O governador do Banco de Portugal, numa reflexão publicada no X, diz que “não é aceitável" que populações fiquem “semanas sem luz” e “isoladas e inundadas por falta de prevenção”, pedindo que “se retirem as necessárias ilações e ensinamentos de toda esta crise”.

Álvaro Santos Pereira na tomada de posse como governador do Banco de Portugal
Álvaro Santos Pereira na tomada de posse como governador do Banco de Portugal Mariline Alves
11:19

O governador do Banco de Portugal (BdP), Álvaro Santos Pereira, publicou no sábado, na rede social X, uma reflexão sobre o impacto das tempestades que assolaram o país, ao dizer que “puseram a nu algumas das debilidades de planeamento e de falta de prevenção que grassam no nosso País”.   

Depois de “socorrer as populações mais afetadas, garantindo o abastecimento de alimentos e de víveres, bem como o alojamento e a segurança dos nossos cidadãos”, Santos Pereira exorta a que se “retirem as necessárias ilações e ensinamentos de toda esta crise”.

O governador do BdP lembra que “estamos a lidar com uma sequência de fenómenos naturais extraordinários, pelo menos para o que estamos habituados até agora”, mas deixa várias críticas: “Não é aceitável que tenhamos populações isoladas e inundadas por falta de prevenção ou até de manutenção de equipamentos de bombagem que poderiam evitar males maiores. Não é aceitável que tenhamos populações que possam ficar semanas sem luz e comunicações. E não é aceitável que não existam planos de crise detalhados e simulacros regulares para as áreas com maior propensão para cheias e inundações, que são recorrentes de tempos a tempos”, atira.

Santos Pereira diz que o país tem de “mudar” e “mudar radicalmente”. “Infelizmente, somos uma sociedade que desvaloriza a prevenção e o planeamento adequado. Temos uma cultura reactiva e não preventiva. E por isso as catástrofes sucedem-se e nós continuamos a correr atrás do prejuízo.”

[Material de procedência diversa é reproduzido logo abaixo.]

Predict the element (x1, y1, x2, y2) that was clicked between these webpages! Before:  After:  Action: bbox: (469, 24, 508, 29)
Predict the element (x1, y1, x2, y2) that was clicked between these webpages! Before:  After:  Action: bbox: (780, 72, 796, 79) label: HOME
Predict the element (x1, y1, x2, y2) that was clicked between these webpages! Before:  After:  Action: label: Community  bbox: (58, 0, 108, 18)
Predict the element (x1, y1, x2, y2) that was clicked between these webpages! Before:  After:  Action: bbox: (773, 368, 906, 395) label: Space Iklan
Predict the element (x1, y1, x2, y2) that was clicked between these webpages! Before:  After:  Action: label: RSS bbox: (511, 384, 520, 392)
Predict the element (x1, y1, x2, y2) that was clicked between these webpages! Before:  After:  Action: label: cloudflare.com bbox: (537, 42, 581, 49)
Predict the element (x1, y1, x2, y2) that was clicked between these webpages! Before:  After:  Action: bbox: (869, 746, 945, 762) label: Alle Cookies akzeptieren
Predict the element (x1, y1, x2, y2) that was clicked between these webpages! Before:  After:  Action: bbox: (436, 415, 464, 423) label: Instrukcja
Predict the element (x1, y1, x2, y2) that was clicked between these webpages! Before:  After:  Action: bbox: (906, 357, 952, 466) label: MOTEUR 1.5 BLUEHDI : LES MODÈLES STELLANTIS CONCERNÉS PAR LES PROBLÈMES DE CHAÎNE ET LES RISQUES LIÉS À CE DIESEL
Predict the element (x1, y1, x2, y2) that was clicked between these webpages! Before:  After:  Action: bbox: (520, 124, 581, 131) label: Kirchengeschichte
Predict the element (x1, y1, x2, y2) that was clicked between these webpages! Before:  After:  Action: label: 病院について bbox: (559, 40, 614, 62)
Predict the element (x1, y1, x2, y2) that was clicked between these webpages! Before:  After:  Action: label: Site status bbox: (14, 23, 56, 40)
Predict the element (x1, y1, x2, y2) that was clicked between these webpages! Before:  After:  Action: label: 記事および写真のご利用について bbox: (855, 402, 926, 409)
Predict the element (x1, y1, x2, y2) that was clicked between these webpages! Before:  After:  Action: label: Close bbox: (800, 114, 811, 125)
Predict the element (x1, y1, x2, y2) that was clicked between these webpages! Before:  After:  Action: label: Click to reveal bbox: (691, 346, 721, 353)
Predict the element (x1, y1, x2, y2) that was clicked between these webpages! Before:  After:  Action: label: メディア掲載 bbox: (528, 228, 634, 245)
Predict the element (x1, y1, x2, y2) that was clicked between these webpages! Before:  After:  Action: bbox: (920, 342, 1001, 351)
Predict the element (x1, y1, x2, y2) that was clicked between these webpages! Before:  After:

O responsável acrescenta que, “nas próximas semanas e meses, devíamos aprender as lições com mais esta crise natural e começar a prepararmos-nos para as próximas intempéries, cheias e vendavais, ou outras catástrofes naturais. Nunca nos devemos esquecer que somos um país de considerável risco sísmico, e continuamos a não nos prepararmos adequadamente para esta eventualidade." Santos Pereira alerta ainda que, "com as alterações climáticas, este tipo de tempestades só vão ter tendência a aumentar”.

“Por isso, é mesmo melhor mudarmos", apela o governador do BdP. "Prevenção e planeamento deviam entrar no nosso léxico comum e no nosso dia-a-dia para evitarmos males futuros e minimizarmos catástrofes vindouras. Precisamos de mudar de atitude para aumentarmos a resiliência do nosso País a este tipo de fenómenos”, conclui.